The respondent paid the claimants their severance pay at the rate of one and a half month's pay but capped it to sixteen years. It is this capping that has drawn a lot of contention with the claimant arguing that whereas the respondent was free to offer a better package than the minimum prescribed by the Act, it had no right to cap the period. That is to say the respondent was under duty in law to pay the improved compensation for each year of completed service without placing any ceiling at all. The respondent on the other hand contended that having offered the claimants a compensation over and above the minimum provided for under the Act, it had the right to cap the period for which such compensation should be made.

The preamble to the Employment Act states:

“An Act of Parliament to repeal the Employment Act, declare and define the fundamental rights of employees,to provide basic conditions of employment of employees, to regulate employment of children, and to provide for matters connected with the foregoing ( emphasis added)

Section 3(6) further provided that: “...subject to the provisions of this Act, the terms and conditions of employment set out in this Act shall constitute minimum terms and conditions of employment of an employee and any agreement to relinquish vary or amend the terms herein set shall be null and void”.

From the reading of the preamble and section 3(6) it is plainly clear that the Act prescribes minimum terms and conditions of service below which parties cannot contract. The respondent offered the claimants one and a half months salary which is almost three times the statutory minimum of fifteen days. The question however is: does the payment of one and a half times the statutory minimum subject to a ceiling amount to a variation or a relinquishing of the minimum terms prescribed by the Act? The answer to this question is factual and mathematical in the sense that one needs to determine if the enhanced minimum payment subject to a ceiling is less or more than the statutory minimum. If the answer to this question be affirmative, the claimants would be unjustified in making the claim for payment of the enhanced amount for each year of completed service.

The respondent's Counsel in their submissions have very ably addressed this mathematical question. Counsel has submitted that the use of 45 days (one and a half months) with a limit of sixteen years would yield a scenario that would have required a claimant to work for 48 years in order to be entitled to the exit package claimed by the respondent. This submission has not been mathematically rebutted by the claimant's Counsel. All he says is that once the respondent offered to make a payment over and above the statutory minimum, its hands became tied and it could not put a ceiling on the number of years to be paid even if the consolidated sum was over and above what would otherwise have been paid if the statutory minimum was applied for the entire period of service.

The claimants are 105 in number, therefore it would not be practical in this ruling, to mathematically calculate each of their entitlement under the statutory minimum for comparison with the offer made and paid to the claimants.
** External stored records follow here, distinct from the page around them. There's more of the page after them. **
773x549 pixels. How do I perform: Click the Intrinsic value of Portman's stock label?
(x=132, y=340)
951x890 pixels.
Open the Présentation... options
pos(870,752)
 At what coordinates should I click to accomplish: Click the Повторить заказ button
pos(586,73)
The Court will therefore use the basic earnings of the first claimant to establish this fact and the result will be replicated for the rest.
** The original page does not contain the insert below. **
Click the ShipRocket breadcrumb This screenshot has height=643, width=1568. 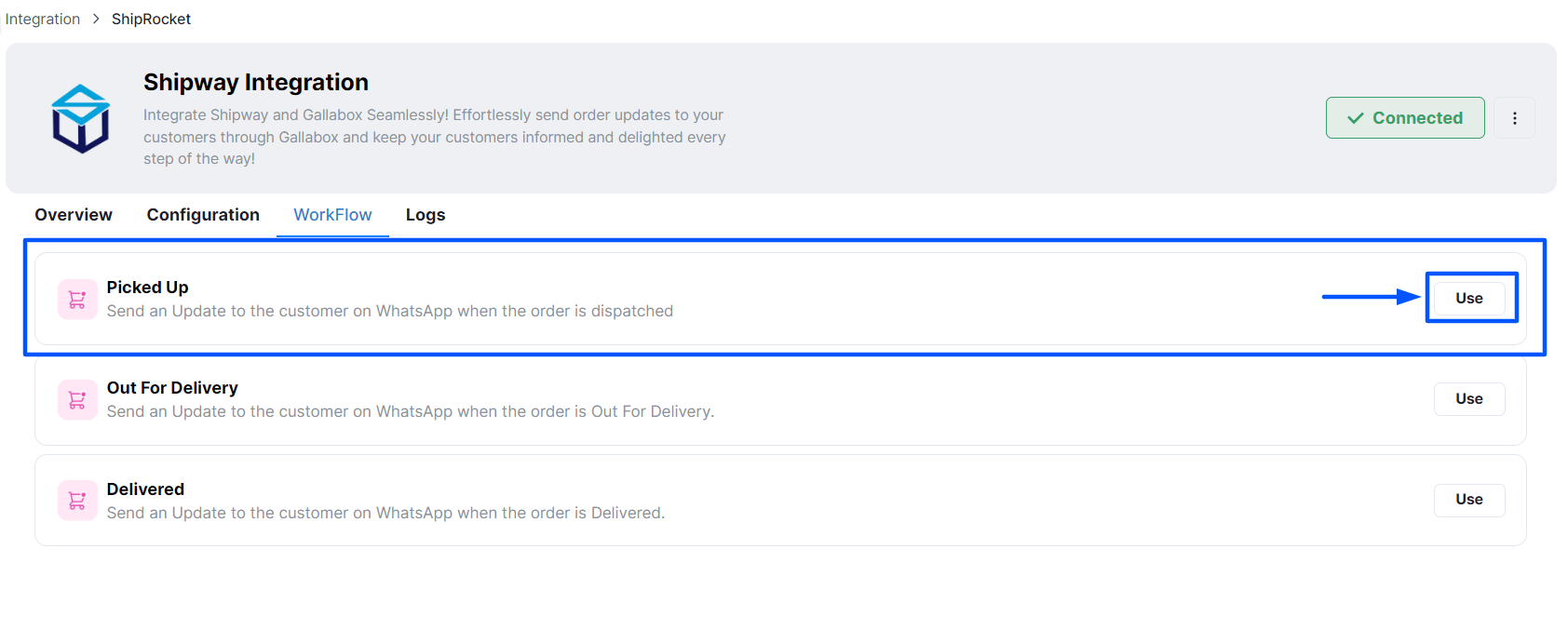click(x=151, y=19)
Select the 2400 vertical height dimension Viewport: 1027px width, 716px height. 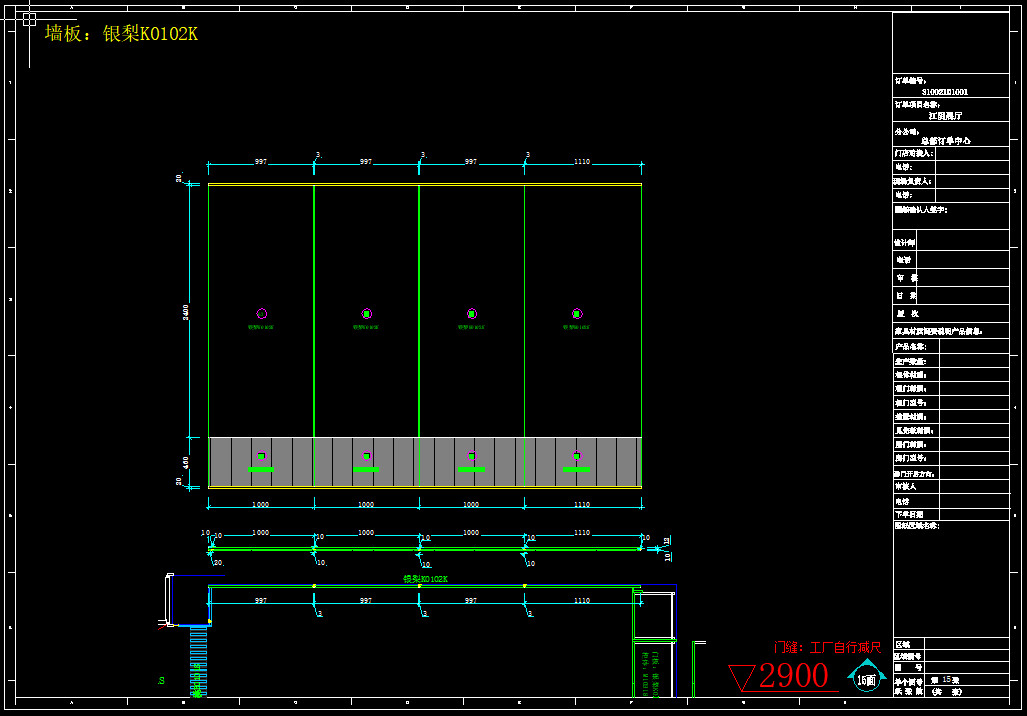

According to the first claimant, she joined the respondent's employ in January, 1987 and as at the time of her being declared redundant, she had served the respondent or 23 years 6 months. Her pay as at the time of exit was Kshs. 174,638/- per month. If therefore the respondent decided to pay no more than statutory minimum, her pay would have worked out thus:

( 174,638 x 23 ) = 2,008,337

2

The respondent offered and paid the claimant Kshs. 4,191,312/- which Kshs. 2,182,075/- over and above the statutory minimum. If this be the scenario for the rest of the claimants, then to this extent the respondent cannot be said to have breached the law in capping the payment to the claimants to 16 years of service.
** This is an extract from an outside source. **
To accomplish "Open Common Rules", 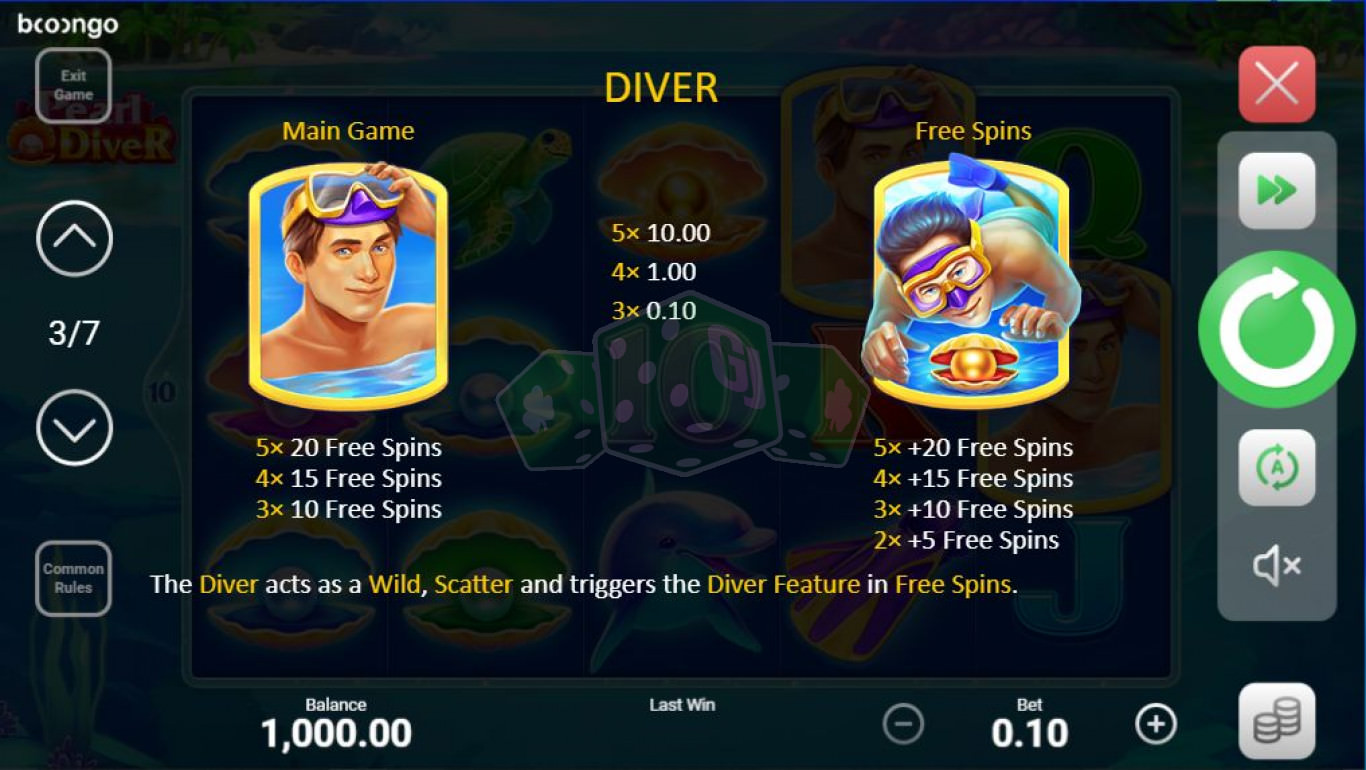I will click(73, 578).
The respondent is a business entity and has corporate responsibility not to engage in unfair labour practices. Whereas the respondent was trying to mitigate the claimants' job loss, such endavour must be guided by financial prudence. It is the Court's view that the exit package offered to the claimants was not only over and above the statutory minimum, but also sensitive to the fact that the claimants needed to be reasonably cushioned from the vagaries of unemployment. In the circumstances the claimants argument that once the respondent offered to pay one and a half times the compensation provided by statute it had no right to cap such compensation to a given number of years of service, is not only flawed but unreasonable. As stated earlier in this ruling, the Employment Act at section 3(6) states that the provisions of the Act constitute the bare minimum below which parties cannot contract out, vary or modify. To argue that once an employer offers a favourable term in one aspect it cannot set the extent to which such favourable term should apply, is oppressive and would discourage any employer from making any offer that would have the effect of cushioning employees facing redundancy from the rough world of unemployment. The claimants' contention therefor for reasons advanced above, is hereby disallowed.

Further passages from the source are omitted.